Cette liberté peut parfois faire penser que certaines séquences relèvent de l’improvisation…
Alors que c’est au contraire un scénario très touffu, détaillé. A l’origine il faisait 140 pages, et comme il fallait éviter l’écueil de la chronique, en réécriture et au montage, on a toujours plus recentré le récit autour de Paula. Je prends beaucoup de plaisir à l’étape de l’écriture, j’ai fait des études littéraires, et je pensais au départ écrire des livres. C’est en séchant les cours et en allant au cinéma assidûment, et en particulier en voyant Shara de Naomi Kawase (2003) ou The Taste of Tea de Katsuhito Ishii, que je me suis dit qu’il y avait autre chose que les lettres… Mais je conserve un très grand plaisir à écrire les dialogues. Mettre en scène une femme dans la ville ne me suffisait pas, il me fallait inventer un langage à cette personne au début insaisissable mais courageuse. Je voulais aussi faire honneur aux gens qui parlent, qui « l’ouvrent ». Il y a peu d’improvisation, seulement quand certaines scènes l’imposent – je pense aux séquences avec Lila, la petite fille, où le texte est secondaire, et où il faut avant tout saisir un courant fragile, ténu entre Paula et l’enfant ; ou quand une dispute éclate, pour faire « monter la mayonnaise » entre deux personnages. Bien sûr, les actrices et les techniciennes ont aussi fait des propositions, qui m’ont fait sans cesse adapter mon scénario et réécrire mes dialogues ; par exemple Laetitia Dosch a inventé la coiffure originale que Paula trouve chez l’épicier pour dissimuler sa cicatrice au front ! Mais en général j’ai senti que Laetitia était en demande d’un travail à partir d’un texte précis.
Le film s’ouvre pourtant davantage sur des coups et des grognements que sur un dialogue proprement dit…

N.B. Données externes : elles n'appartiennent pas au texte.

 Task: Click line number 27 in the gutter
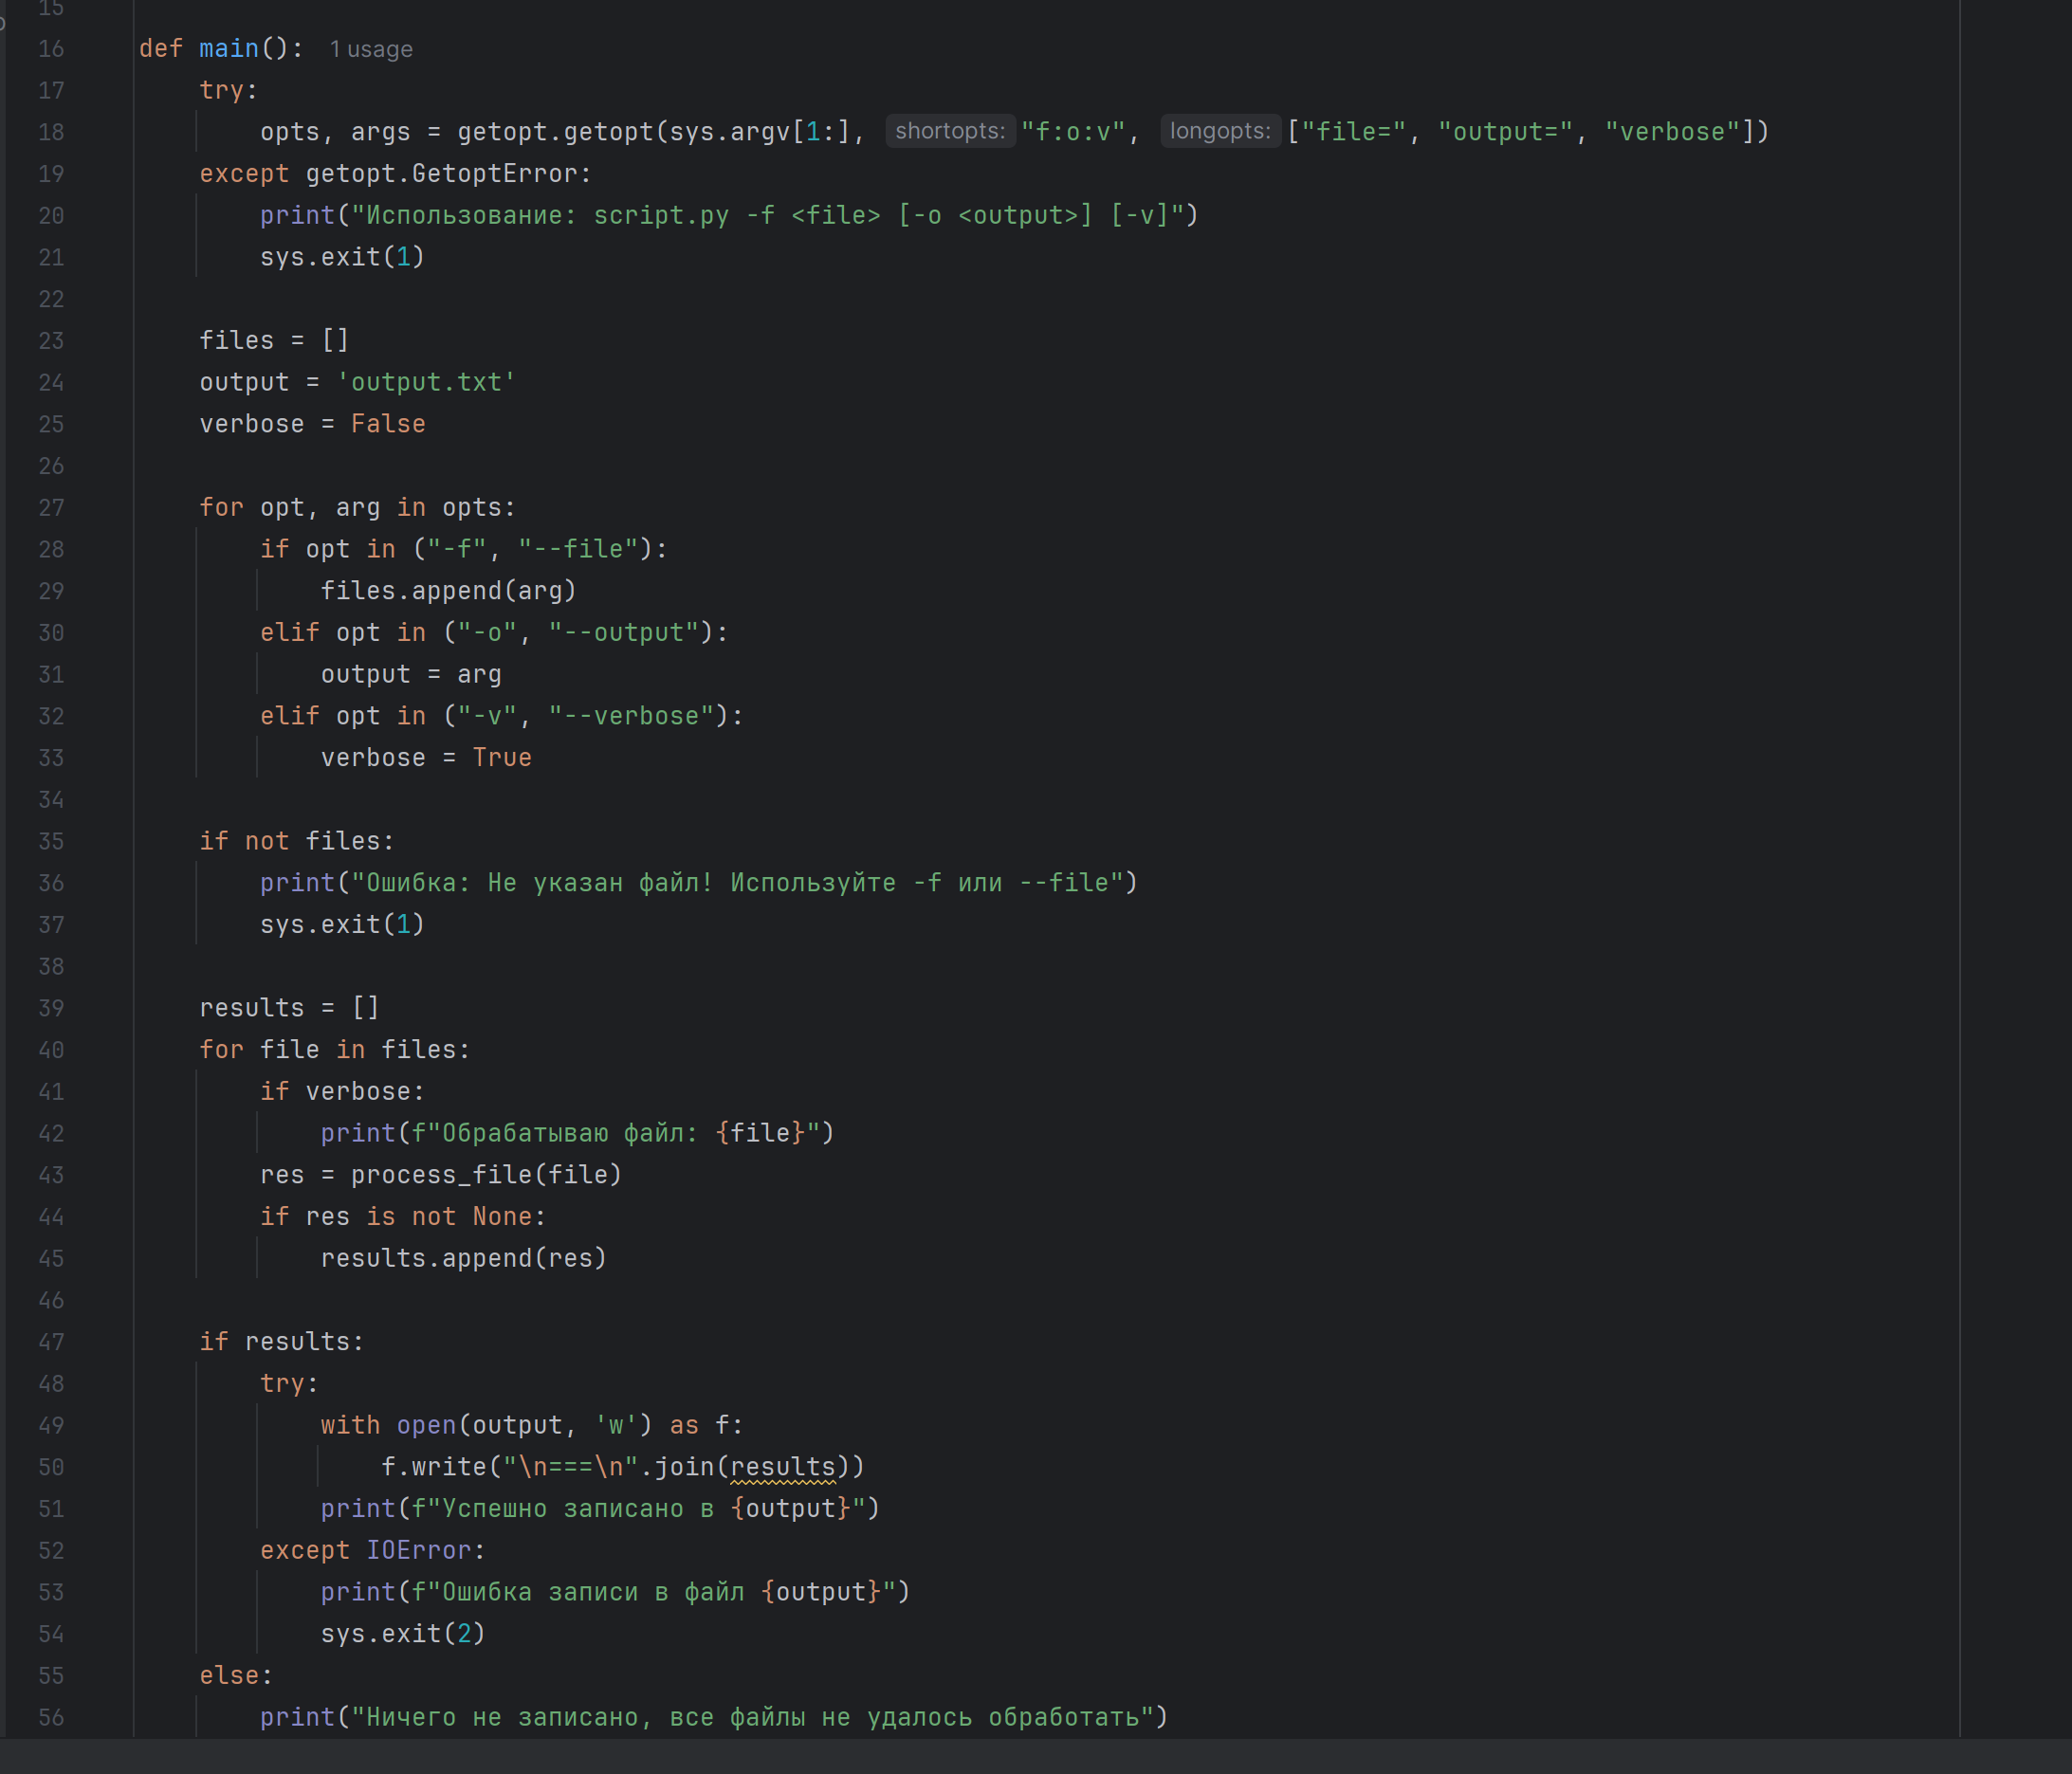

Au début, Paula nous agresse, et c’est un défi d’écriture que de construire ce qu’il peut y avoir d’attachant à partir de cette agressivité. J’ai pensé sa trajectoire comme une progression de l’animal à la personne ; elle part d’un manque de contrôle presque bestial, d’une logorrhée, pour atteindre une conscience de soi, une solidité. Au montage, nous avons trouvé un parallèle entre le premier plan de dos, sombre, vitupérant, et le tout dernier plan. Mais l’important, c’est la porosité de Paula, la façon dont elle s’imprègne des rencontres. Elle change comme un caméléon, quitte à essayer des identités, comme quand, dans le métro, Yuki croit reconnaître en elle une amie d’enfance, ou qu’elle se fait passer pour une étudiante en arts plastiques pour se faire engager comme baby-sitter. Même dans ce costume qui n’est pas le sien, elle creuse, elle avance. J’ai voulu que le spectateur puisse être actif dans cette transformation : les ellipses ont été cruciales à toutes les étapes de la fabrication du film. Le personnage surprend, trouve des cheminements inattendus, et parfois, ses comportements les plus exubérants sont ceux qui passent le mieux – j’ai moi-même pu le constater en surjouant à des entretiens d’embauche !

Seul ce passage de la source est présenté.